7. Scotland Yard (UK)
This game has been around for over 30 years, but it’s severely underappreciated. One player takes on the role of Mr. X, while the others are detectives who have to catch him. Mr. X moves around the board in secret, only revealing whether he went on foot, by taxi, or on the underground. The detectives must deduce his location and catch him before time runs out. This game can be surprisingly tense near the end, and near-misses always amp up the tension. Up to six players can play, and it’s great for a wide range of ages.
If you think your group would appreciate something with a bit more strategy , 7 Wonders is a great choice. The rules are deceptively simple: you only have three options each turn, but crafting long-term strategies from those options is where the game really shines. Gather resources, establish trade routes, beef up your military, and build ancient wonders of the world to win. With a play time of 30 minutes and room for up to seven players, it’s tough to top this when you want a bit of a challenge.
9. Captain Sonar (UK)
This is a raucous game. Players divide into two teams, one per submarine. Both submarines are trying to maneuver into a position to take out the other one, but they’re trying to do so without giving away their own position. The captain decides where to move and when to fire, but also has to communicate to his team where they’re going without making it obvious to the enemy. The first mate, engineer, and radio operator all need to work together with their captain to make sure their sub is running smoothly and moving into attack position… without becoming a victim of the other sub crew. It sounds overly complex and strategic, but it’s a goofy game like none other you’ve played before.
If you’re looking for a game that you can play with a lot of people of a wide range of ages, Camel Up is perfect. It’s a simple race game where you race camels around the pyramids. But it gets wacky when you start piling the camels on top of each other. You’ll need a good sense of timing to see which camels are most likely to win the race. Pick the right camels, and you’ll finish with the most gold. Up to eight players of ages eight and up can play this goofy racer.

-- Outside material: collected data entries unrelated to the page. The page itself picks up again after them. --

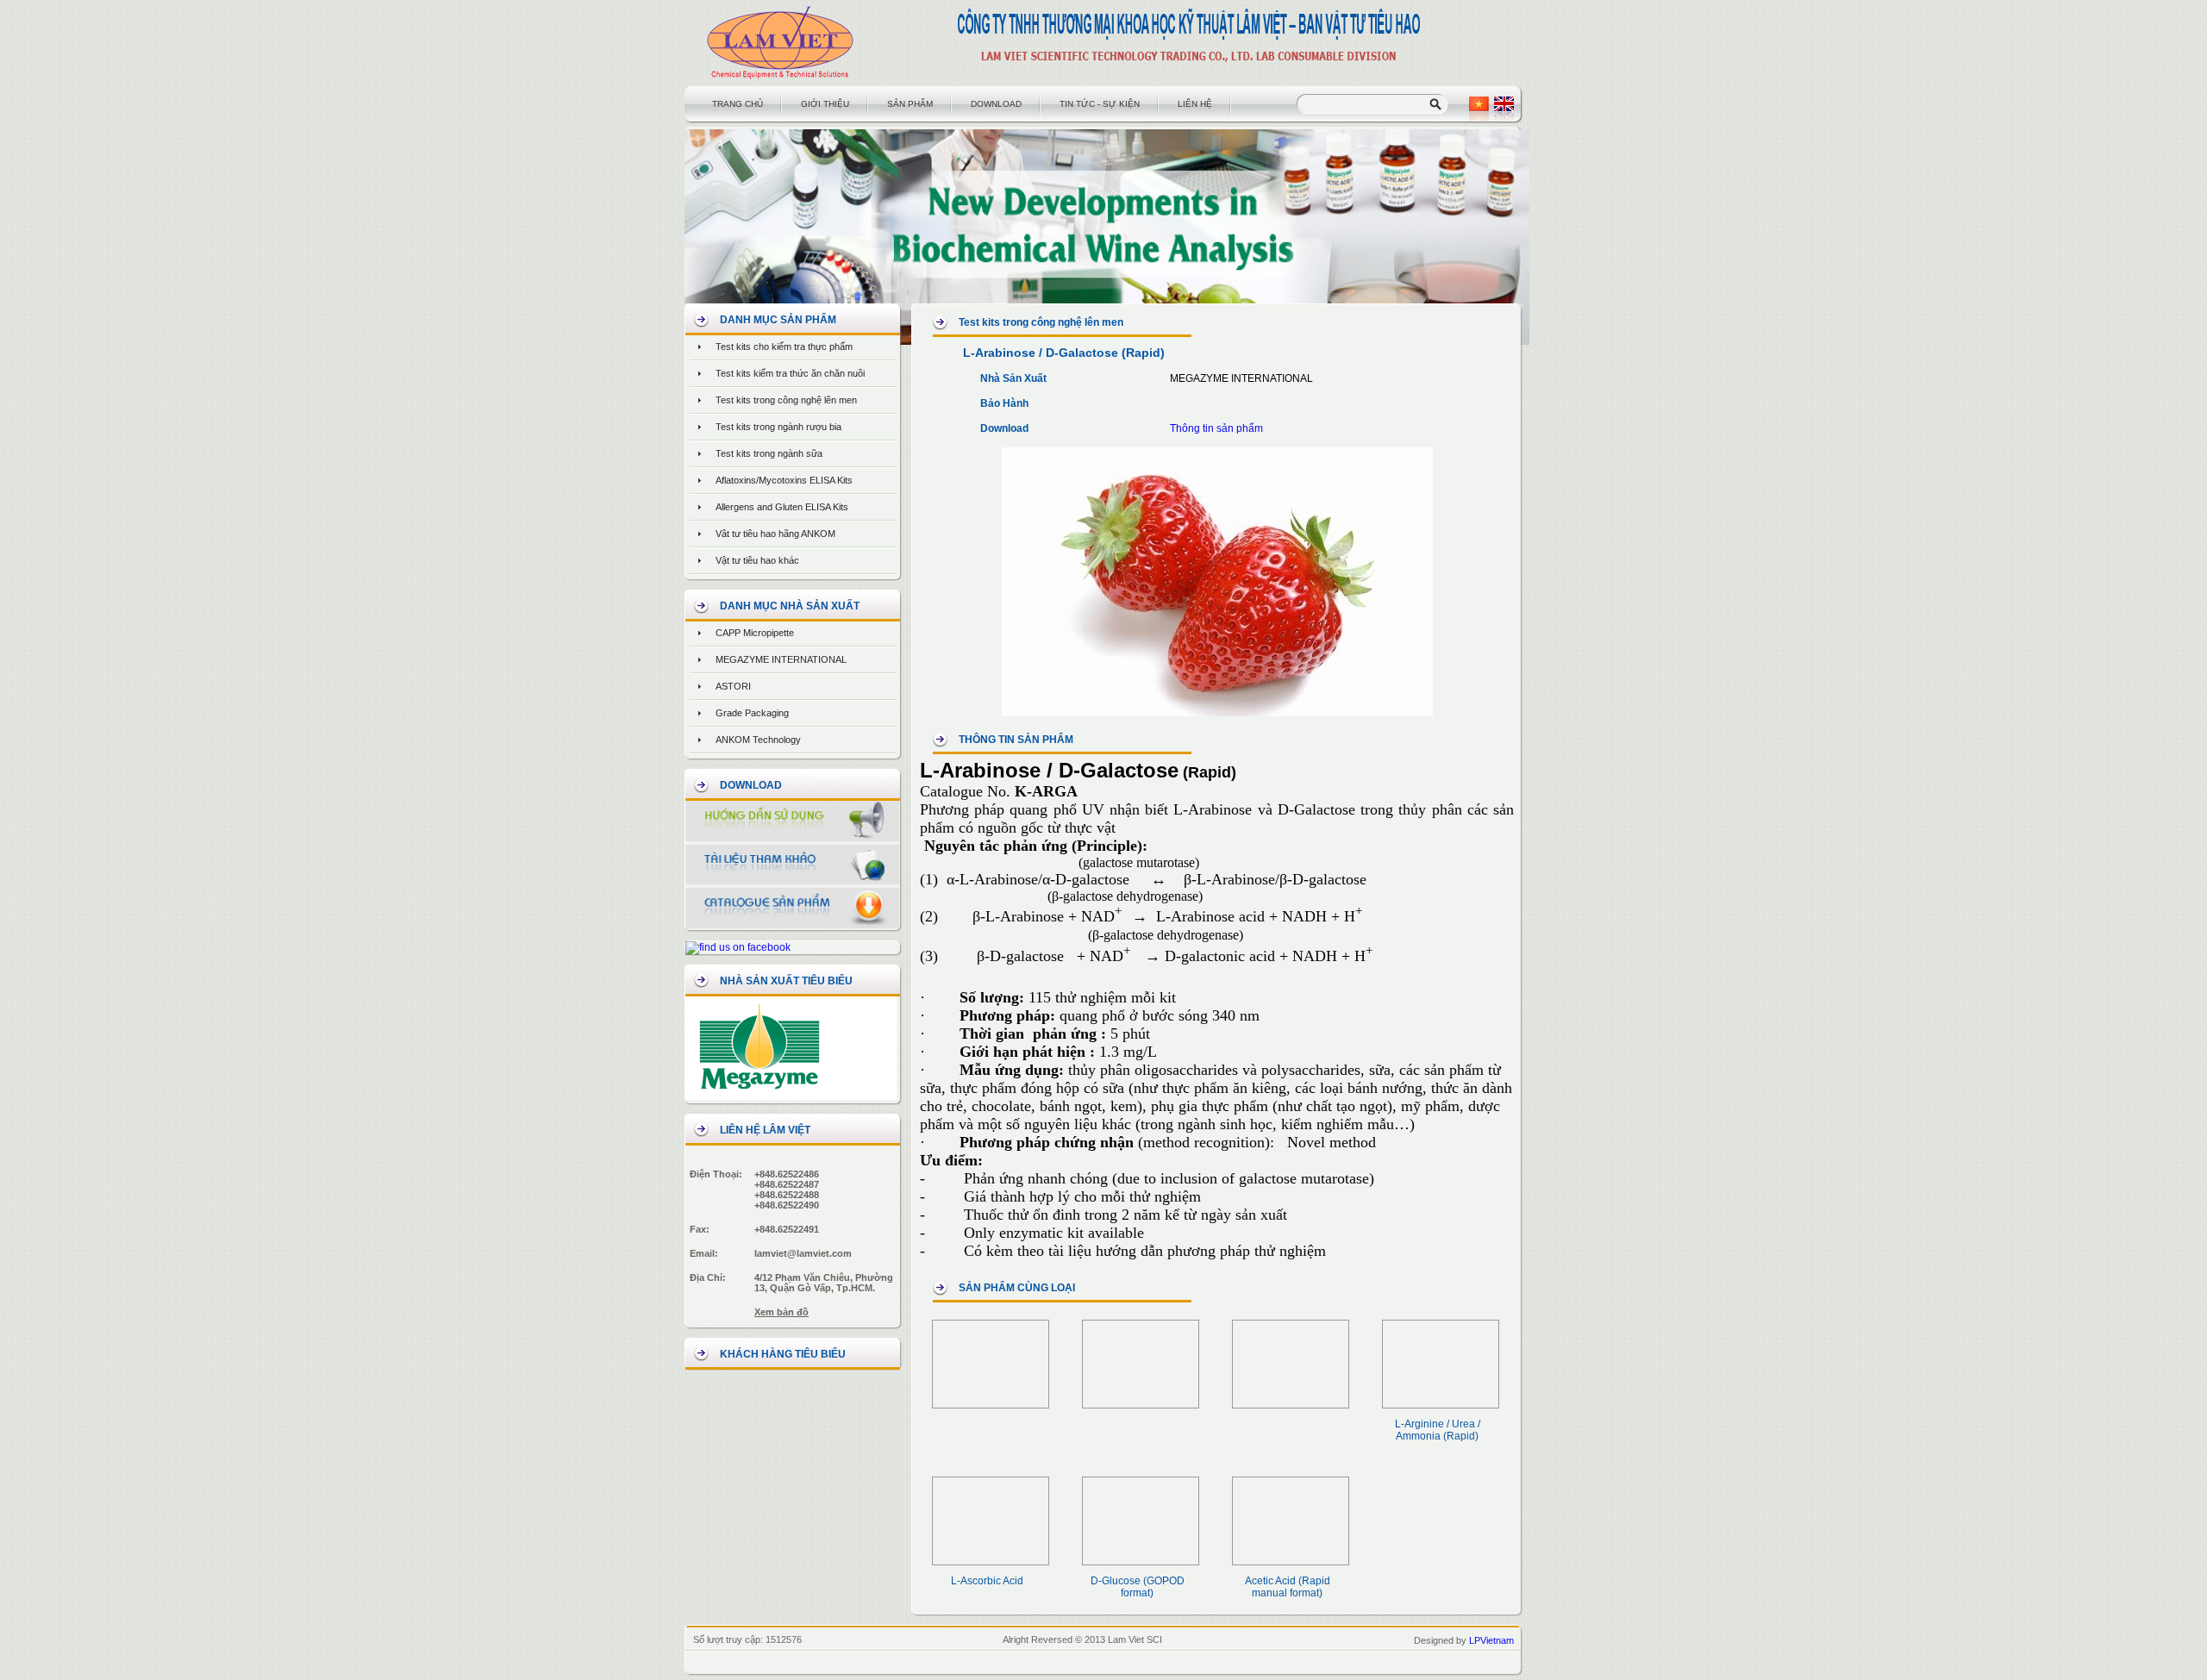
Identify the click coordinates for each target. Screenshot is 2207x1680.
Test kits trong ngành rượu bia (778, 427)
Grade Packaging (752, 713)
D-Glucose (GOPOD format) (1138, 1587)
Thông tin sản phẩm (1216, 428)
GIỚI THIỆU (825, 104)
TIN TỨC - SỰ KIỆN (1100, 104)
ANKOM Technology (758, 739)
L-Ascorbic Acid (987, 1581)
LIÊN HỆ (1195, 104)
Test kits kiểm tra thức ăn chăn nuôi (790, 373)
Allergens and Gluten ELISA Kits (782, 507)
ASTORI (733, 686)
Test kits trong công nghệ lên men (786, 400)
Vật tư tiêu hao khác (757, 560)
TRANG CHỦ (737, 104)
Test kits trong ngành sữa (769, 453)
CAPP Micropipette (755, 633)
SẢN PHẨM (910, 104)
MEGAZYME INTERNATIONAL (781, 659)
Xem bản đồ (781, 1312)
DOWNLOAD (996, 104)
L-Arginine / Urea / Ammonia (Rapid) (1437, 1430)
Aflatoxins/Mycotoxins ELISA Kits (784, 480)
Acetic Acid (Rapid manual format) (1287, 1587)
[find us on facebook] (738, 947)
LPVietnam (1491, 1640)
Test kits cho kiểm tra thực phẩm (784, 346)
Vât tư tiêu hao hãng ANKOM (775, 533)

For a game that seems exceedingly simple, I was surprised by how much fun Qwirkle is. The game consists of 108 tiles, each with one of six shapes in one of six colors. Players place their tiles next to those on the table so they match in color or shape, but not both. It sounds elementary, but figuring out how to maximize your points keeps you on your toes throughout. It’s so simple that kids can play, but there’s enough depth that everyone can have fun. It also supports up to four players.
12. Apples to Apples (UK)
Depending on your family, you might have already played this one far too many times. But if you haven’t, give it a shot! It’s a hilarious party game of word relations. One player chooses a green card with an adjective on it, like “fuzzy” or “hilarious”. Everyone else chooses a red noun card like “vampires” or “Abraham Lincoln”. The player who played the green card chooses the red card that best fits with it (or makes them laugh the most). It’s a game that will have your whole party laughing like mad. And the party box, which contains the core set and two expansions, plays up to ten players.
What Will You Be Playing?
These games might not be familiar to you, but all of them are great options for a Christmas party. With a nearly unlimited supply of options, there are sure to be other good ones out there!